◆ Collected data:
= = = =

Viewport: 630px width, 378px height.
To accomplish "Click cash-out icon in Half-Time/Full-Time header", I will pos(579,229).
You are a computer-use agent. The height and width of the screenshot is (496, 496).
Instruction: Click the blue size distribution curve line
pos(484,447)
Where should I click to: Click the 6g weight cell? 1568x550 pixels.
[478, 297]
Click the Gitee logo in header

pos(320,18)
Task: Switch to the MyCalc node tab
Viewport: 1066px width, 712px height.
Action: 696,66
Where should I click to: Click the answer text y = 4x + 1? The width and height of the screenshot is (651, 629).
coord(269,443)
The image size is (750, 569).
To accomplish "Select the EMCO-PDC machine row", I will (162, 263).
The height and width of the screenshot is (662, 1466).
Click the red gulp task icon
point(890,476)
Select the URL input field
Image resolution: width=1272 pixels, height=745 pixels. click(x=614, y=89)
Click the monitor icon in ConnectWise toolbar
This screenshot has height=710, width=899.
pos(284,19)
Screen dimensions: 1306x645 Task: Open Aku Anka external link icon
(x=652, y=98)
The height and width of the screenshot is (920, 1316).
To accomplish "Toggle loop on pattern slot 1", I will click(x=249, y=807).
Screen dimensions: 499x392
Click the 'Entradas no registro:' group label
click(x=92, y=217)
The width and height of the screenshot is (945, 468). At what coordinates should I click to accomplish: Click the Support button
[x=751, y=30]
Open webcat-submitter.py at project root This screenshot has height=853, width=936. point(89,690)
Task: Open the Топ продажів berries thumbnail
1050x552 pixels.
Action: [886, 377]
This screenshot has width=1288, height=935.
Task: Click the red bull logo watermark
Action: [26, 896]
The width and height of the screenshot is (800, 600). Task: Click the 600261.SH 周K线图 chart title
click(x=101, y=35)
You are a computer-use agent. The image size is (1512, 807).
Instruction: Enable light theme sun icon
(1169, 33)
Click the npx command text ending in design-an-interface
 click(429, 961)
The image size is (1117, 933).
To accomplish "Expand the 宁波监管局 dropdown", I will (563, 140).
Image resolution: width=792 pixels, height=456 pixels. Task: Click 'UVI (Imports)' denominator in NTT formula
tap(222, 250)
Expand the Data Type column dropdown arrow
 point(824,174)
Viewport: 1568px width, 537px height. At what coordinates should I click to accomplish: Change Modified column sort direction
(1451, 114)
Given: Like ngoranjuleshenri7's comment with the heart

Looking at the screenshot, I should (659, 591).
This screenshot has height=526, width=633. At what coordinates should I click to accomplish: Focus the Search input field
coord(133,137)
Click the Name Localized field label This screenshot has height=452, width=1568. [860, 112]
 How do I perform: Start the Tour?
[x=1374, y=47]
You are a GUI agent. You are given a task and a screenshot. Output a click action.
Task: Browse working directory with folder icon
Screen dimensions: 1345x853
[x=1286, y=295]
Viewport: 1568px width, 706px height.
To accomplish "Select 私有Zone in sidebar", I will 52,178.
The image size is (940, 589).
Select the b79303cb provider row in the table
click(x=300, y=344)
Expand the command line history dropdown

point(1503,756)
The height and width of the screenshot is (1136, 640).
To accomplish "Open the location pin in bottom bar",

= = = =

◆ WORK ITEM: Look for the string "computer" in the records, and copy every line where it is found.

◆ RESULT FOR THIS EXERCISE:
You are a computer-use agent. The height and width of the screenshot is (496, 496).
You are a computer-use agent. The image size is (1512, 807).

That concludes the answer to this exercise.